Why? Because it'll piss off voters. I haven't heard an economic or implementation related reason for these extensions. It's pure politics.
JEleazarian

Trad climber
Fresno CA
Mar 7, 2014 - 04:07pm PT
Bob and Norton,

Sorry that I didn't give an immediate response to your challenge of several hours ago, but I was in court and just got back.

The idea that Heckler v. Chaney permits a Treasury Regulation extending an explicit effective date (see ACA Section 1253) by two years is rather absurd. In Heckler v. Chaney , the SCOTUS held in 1985 that the FDA had discretion not to enact regulations concerning drugs used to execute a sentence of death, and that such discretionary actions are generally not reviewable in court.

Contrast that to the court's decision in, say, Massachusetts v. EPA, 22 years later, in which the court majority said the EPA did not have discretion simply to ignore the Clean Air Act and not at least consider whether greenhouse gasses constituted pollutants under the Act. If that EPA discretion was reviewable, in what way can the Treasury regs that outright contradict an explicit effective date be legal?
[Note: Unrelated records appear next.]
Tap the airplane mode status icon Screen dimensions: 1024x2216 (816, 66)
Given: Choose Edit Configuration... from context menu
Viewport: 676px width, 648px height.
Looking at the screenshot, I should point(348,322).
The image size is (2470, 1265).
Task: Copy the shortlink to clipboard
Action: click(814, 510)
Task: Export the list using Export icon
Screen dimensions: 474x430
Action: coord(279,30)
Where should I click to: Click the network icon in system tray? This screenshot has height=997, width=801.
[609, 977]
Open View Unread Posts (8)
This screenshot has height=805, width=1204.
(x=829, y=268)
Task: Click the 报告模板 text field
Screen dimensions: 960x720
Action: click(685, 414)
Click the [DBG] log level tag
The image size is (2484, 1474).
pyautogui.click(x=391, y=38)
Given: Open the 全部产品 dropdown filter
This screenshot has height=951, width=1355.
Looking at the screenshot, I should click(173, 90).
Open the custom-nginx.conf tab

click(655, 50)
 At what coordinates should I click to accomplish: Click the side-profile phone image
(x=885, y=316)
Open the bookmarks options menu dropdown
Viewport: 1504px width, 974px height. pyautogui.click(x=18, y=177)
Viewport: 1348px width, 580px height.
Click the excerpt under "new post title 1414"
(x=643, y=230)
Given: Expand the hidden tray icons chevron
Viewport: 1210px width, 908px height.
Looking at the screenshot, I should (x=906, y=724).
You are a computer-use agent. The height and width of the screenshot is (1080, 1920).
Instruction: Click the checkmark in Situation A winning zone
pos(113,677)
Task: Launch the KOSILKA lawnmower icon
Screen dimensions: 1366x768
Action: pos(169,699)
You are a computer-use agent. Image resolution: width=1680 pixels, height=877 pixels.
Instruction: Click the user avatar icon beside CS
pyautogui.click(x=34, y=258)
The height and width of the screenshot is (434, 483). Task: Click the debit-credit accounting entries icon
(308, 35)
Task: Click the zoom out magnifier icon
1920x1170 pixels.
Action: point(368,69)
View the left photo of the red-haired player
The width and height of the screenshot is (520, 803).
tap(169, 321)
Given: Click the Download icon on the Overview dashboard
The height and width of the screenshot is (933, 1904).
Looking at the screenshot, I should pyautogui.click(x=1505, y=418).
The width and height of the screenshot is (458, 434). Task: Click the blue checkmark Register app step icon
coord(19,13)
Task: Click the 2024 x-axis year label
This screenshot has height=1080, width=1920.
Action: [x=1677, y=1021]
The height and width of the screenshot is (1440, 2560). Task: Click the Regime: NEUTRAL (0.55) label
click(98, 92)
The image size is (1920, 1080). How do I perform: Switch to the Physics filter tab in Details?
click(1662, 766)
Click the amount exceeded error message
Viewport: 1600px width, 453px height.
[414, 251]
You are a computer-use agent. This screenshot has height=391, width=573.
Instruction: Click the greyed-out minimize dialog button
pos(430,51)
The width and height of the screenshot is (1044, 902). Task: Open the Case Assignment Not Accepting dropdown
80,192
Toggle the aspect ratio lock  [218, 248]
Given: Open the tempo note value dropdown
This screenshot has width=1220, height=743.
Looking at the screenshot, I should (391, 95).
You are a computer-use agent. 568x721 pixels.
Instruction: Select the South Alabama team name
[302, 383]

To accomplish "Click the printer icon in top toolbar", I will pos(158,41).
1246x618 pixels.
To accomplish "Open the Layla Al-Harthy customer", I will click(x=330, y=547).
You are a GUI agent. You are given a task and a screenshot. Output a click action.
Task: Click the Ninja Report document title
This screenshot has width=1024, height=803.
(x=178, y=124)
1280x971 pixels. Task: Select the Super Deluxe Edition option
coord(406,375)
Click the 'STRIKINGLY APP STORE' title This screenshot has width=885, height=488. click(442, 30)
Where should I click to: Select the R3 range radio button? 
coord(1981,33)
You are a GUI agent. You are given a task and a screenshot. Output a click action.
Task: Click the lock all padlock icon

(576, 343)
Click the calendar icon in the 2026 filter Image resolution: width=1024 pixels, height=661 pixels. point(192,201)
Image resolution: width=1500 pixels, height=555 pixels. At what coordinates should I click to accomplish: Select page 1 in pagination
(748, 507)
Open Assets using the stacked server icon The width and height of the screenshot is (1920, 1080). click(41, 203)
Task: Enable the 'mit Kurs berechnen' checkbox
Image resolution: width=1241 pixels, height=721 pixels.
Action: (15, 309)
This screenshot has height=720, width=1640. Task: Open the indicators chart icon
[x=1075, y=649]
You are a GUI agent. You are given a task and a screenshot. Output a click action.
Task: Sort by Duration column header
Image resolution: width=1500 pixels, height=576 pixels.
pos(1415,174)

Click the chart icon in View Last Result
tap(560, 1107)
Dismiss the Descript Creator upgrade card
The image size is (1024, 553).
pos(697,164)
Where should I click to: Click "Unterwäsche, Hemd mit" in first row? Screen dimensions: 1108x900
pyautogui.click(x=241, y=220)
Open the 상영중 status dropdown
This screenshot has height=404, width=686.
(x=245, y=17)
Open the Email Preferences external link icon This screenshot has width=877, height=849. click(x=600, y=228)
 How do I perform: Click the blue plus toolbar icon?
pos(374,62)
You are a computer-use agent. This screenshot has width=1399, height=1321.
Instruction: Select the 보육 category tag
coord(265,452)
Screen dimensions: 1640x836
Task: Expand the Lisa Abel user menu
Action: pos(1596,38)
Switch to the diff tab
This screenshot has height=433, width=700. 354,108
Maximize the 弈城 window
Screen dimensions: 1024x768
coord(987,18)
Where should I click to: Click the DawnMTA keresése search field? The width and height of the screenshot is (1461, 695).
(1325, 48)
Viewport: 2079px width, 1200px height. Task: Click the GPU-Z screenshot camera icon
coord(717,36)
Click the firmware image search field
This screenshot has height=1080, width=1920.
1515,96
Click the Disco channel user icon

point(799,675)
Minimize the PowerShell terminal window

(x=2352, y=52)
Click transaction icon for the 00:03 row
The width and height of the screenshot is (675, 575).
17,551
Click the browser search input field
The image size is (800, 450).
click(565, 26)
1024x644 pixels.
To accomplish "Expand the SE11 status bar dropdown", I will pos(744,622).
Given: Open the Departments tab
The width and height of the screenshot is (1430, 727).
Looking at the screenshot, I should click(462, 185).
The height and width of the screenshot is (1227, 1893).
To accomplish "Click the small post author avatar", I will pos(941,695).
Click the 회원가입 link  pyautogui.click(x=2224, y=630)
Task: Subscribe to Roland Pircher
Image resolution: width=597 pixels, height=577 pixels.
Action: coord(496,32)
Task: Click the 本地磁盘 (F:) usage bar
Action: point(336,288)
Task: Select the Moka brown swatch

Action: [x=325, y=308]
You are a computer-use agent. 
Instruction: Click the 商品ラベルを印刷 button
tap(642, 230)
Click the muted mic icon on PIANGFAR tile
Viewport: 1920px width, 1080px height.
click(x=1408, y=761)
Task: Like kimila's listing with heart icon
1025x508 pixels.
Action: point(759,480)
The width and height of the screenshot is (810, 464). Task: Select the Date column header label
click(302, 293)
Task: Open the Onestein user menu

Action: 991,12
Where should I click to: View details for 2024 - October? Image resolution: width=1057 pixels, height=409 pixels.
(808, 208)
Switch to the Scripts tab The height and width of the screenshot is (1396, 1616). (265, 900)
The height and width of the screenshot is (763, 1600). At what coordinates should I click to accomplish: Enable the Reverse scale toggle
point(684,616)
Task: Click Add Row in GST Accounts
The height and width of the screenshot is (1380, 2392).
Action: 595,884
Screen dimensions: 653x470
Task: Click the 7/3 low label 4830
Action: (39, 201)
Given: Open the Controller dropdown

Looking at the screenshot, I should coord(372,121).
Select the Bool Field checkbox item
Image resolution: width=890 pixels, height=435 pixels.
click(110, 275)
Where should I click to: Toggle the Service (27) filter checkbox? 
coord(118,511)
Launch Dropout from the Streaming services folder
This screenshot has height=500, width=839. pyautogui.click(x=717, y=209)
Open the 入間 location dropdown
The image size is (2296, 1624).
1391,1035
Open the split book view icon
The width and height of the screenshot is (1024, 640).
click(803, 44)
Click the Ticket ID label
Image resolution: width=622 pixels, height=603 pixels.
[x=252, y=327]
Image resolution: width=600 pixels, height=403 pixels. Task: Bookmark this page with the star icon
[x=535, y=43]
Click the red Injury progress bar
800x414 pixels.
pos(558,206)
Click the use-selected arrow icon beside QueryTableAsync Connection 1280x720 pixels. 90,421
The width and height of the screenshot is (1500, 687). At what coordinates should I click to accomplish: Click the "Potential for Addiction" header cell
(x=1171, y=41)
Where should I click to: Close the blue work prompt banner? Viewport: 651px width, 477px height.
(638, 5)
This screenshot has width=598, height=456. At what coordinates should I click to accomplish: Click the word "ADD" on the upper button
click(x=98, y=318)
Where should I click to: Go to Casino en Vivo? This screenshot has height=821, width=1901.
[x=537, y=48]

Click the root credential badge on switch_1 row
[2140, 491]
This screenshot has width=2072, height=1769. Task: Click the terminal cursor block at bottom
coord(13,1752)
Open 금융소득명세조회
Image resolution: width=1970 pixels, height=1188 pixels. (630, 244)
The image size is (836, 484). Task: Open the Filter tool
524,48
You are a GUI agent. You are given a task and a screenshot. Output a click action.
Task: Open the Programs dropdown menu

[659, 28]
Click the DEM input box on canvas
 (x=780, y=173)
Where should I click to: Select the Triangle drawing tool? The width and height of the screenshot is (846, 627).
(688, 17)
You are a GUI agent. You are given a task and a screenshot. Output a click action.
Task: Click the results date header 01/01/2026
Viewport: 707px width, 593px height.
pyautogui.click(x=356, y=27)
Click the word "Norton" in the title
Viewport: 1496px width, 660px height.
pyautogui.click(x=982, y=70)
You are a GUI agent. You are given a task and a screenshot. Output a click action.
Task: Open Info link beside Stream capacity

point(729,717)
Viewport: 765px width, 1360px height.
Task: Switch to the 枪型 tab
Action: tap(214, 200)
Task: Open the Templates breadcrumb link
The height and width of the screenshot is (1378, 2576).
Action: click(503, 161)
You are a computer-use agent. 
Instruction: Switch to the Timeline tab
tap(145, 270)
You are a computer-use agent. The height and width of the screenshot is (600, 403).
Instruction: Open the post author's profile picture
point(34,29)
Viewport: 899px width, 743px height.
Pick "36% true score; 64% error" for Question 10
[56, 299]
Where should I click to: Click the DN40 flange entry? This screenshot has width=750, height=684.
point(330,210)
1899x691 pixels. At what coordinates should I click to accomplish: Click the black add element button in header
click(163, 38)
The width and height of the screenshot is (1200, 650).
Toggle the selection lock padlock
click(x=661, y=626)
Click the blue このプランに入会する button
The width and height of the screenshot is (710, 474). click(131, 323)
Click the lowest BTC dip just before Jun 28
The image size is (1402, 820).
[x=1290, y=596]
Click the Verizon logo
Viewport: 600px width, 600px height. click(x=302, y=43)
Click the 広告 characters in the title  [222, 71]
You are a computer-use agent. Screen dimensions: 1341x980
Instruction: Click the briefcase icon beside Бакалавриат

The cynicism by the Administration and Democrats on this issues is simply breathtaking. Here they're telling us the ACA is wonderful, and "the Republicans lost big" on the issue, but they're unwilling to let its real provisions take effect until (conveniently) after the next presidential election.

And to think, the Democrats shut down the government to prevent a delay of the ACA.

;>)

John
Bob D'A

Trad climber
Taos, NM
Mar 7, 2014 - 04:09pm PT
John..did he break the law as you stated before.

Stop being a lawyer and answer yes or no. :-)
Tvash

climber
Seattle
Mar 7, 2014 - 04:11pm PT
Wait, there's politics going on in Washington? WTF?

LOL.

But seriously - @ Ron - that was before the Snowden revelations. Now we have huge amounts of concrete evidence.
TGT

Social climber
So Cal
Mar 7, 2014 - 04:13pm PT
Tvash

climber
Seattle
Mar 7, 2014 - 04:14pm PT
Yes, Sketch - Obama shouldn't do what the public wants. It's not like he's our elected representative or anything.

And he definitely shouldn't flip flop! Responding to changing circumstances in a dynamic world lends an appearance of weakness - and we would never, under any circumstances, regardless of the human cost, want an appearance of weakness...to the minority of the population that chooses to see it that way.

That's precisely why I make it a point to never be wrong or admit a mistake, ever.